The Real Work Begins

Yesterday was spent fiddling with After Effects, Premiere Pro, and Live, tweaking all of the stuff I have done and making it better. I also experimented a good bit to finalize the process of inter-operating between AE and Premiere. Dynamic Link is nice, but boi do I wish I had 2GiB of ram instead of 1. I have been settling for doing initial edits in Premiere, and then importing the project into AE for compositing/effects and positioning… and now animation.

Yes, you read correctly. I am animating my animations. Here is an After Effects ScreenShot showing the graph-editor on the lower right, with a graph of the time-remapping of the layer with the barbie walking through the forest-like terrain. Basically I am time-remapping her walk-cycle so it appears that she is dancing to the music. This works, and doesn’t really detract from the goodness of the original animation, because the original animations sucked and was very herky-jerky.

I will certainly be doing things like this alone in my room for the great majority of the forseeable future.
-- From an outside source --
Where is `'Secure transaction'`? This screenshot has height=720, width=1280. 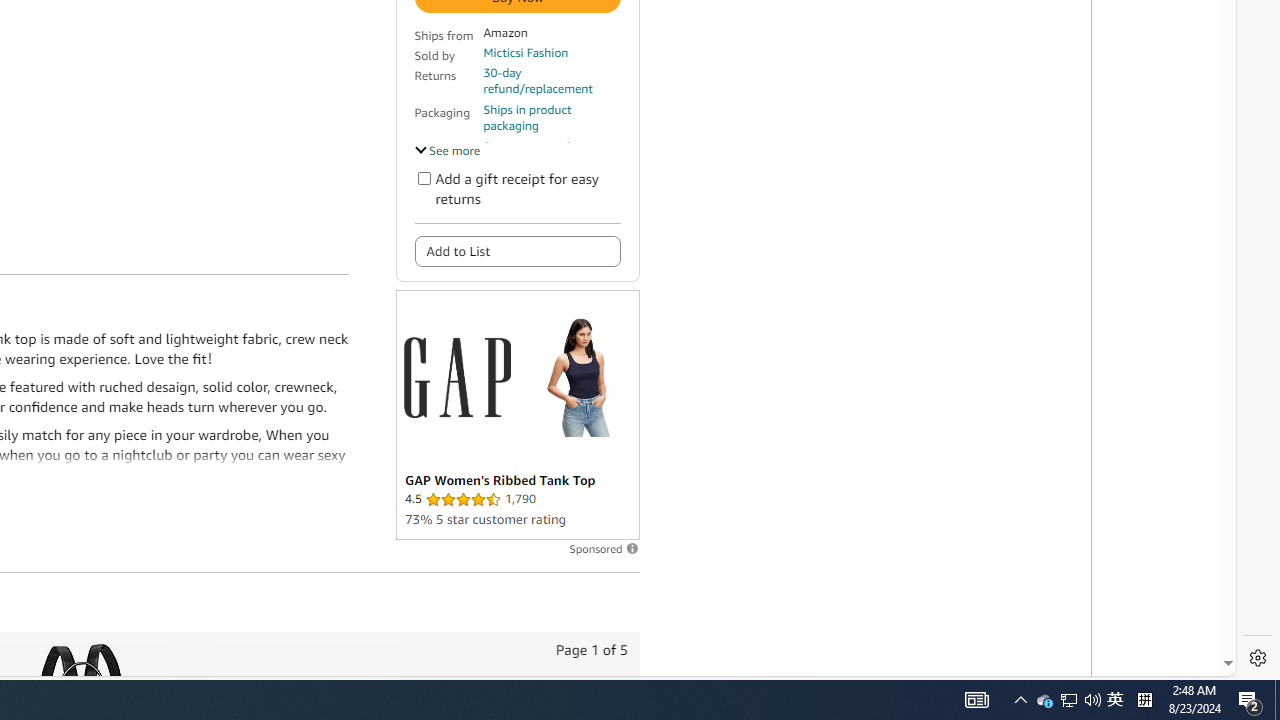 'Secure transaction' is located at coordinates (533, 145).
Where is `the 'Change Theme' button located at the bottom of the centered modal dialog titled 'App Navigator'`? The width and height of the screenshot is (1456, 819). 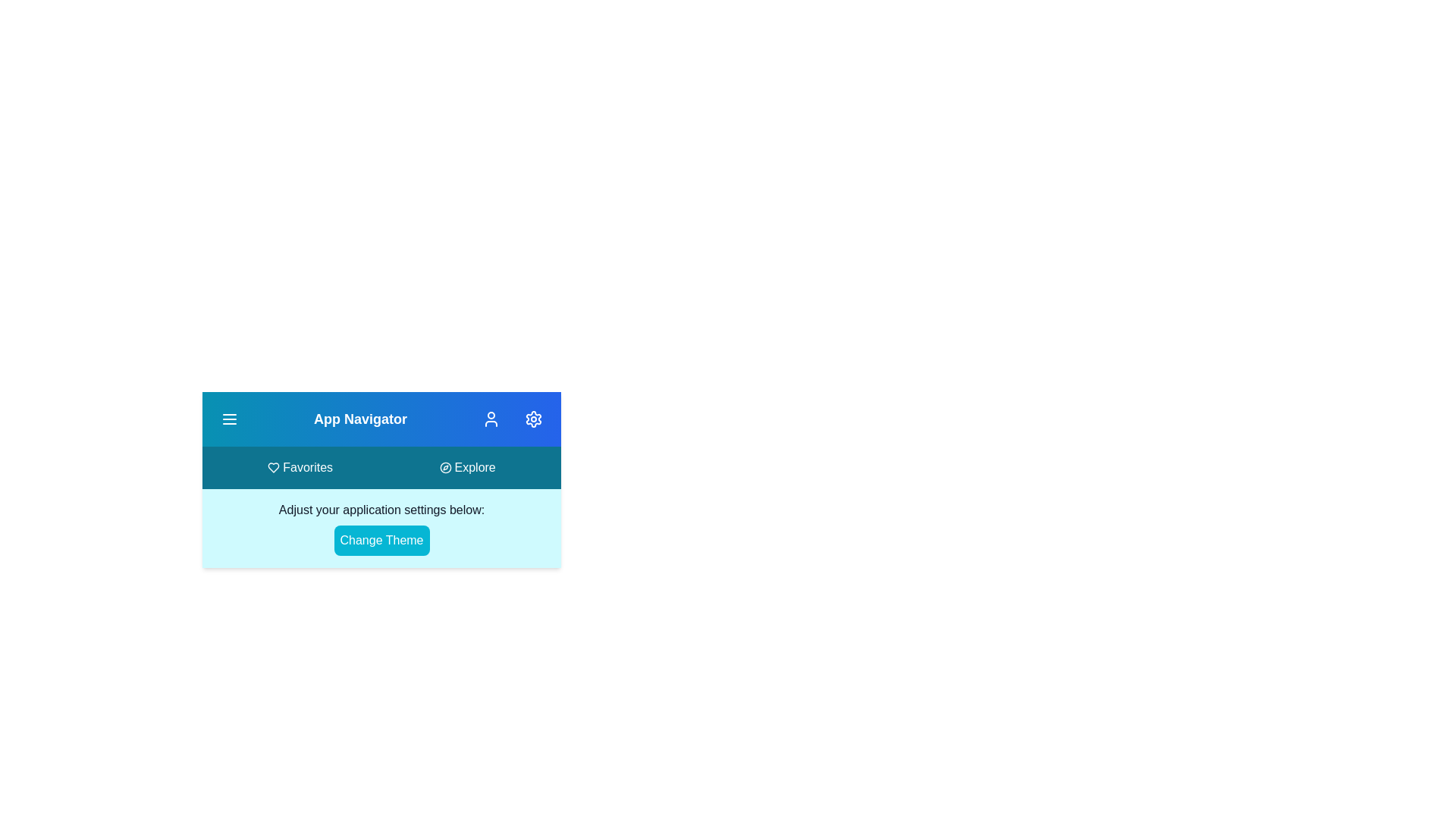 the 'Change Theme' button located at the bottom of the centered modal dialog titled 'App Navigator' is located at coordinates (381, 553).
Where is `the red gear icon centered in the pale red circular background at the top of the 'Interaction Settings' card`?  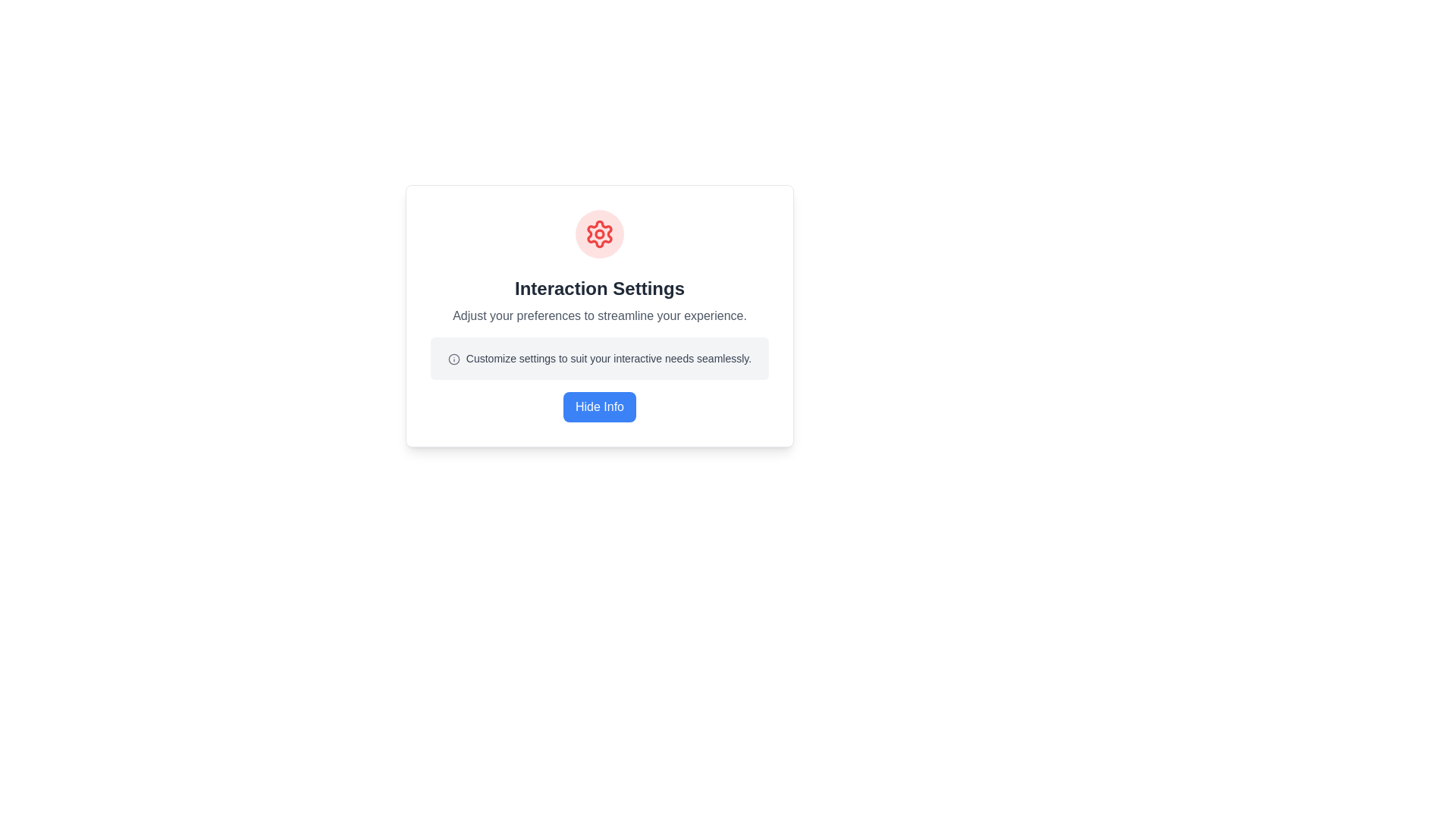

I would suddenly wish that I were merely editing video for my project, but I guess I’m just an Ascetic at heart.

Roughly Edited Sequence, soundtrack

Here is the roughly edited sequence from my class critique session last Thursday. It is represents the summation of my work up to that point: about 2 minutes of soundtrack relatively complete, and 1:30 of video edited and composited roughly. In the first portion of the sequence of this sequence, the audio was created to synch with the video, and in the second portion the reverse is true.

I have been rather exceedingly busy. Last saturday and sunday, I had a fabulous time helping Chloé out on her project along with Brad. There was multitudes of exciting pixilation and exhilarant subject-matter, and not a few gigglesomely delirious early mornings. Woo! Every spare moment of my time will now be spent on editing/compositing and soundtrack, and figuring out what I am doing next year at Evergreen.

roughly edited sequence – MP4 format


Roughly Edited Sequence – MOV format

Here is the soundtrack so far:

Audio clip: Adobe Flash Player (version 9 or above) is required to play this audio clip. Download the latest version here. You also need to have JavaScript enabled in your browser.

A Conversation, and an Update on Progress

I made a very rough video in 1.5 hours, for a guy who was paying $15 per video you uploaded to his website, which is interestingly devoted to probing the phenomena of online instant message conversations through the medium of user-submitted re-enactment videos. Being somewhat intrigued by this idea, and somewhat poor, I submitted a video, which you may enjoy watching.

In other news, I have been making progress on my soundtrack in the two days since the After Effects “orkshop”, working out the finer points of Ableton Live and Sonar 5. Thanks to an excellent Live workshop put on by Ben Stein and ElectroSOW tonight, I have a bunch of ideas and excited motivations abound. That is all for now.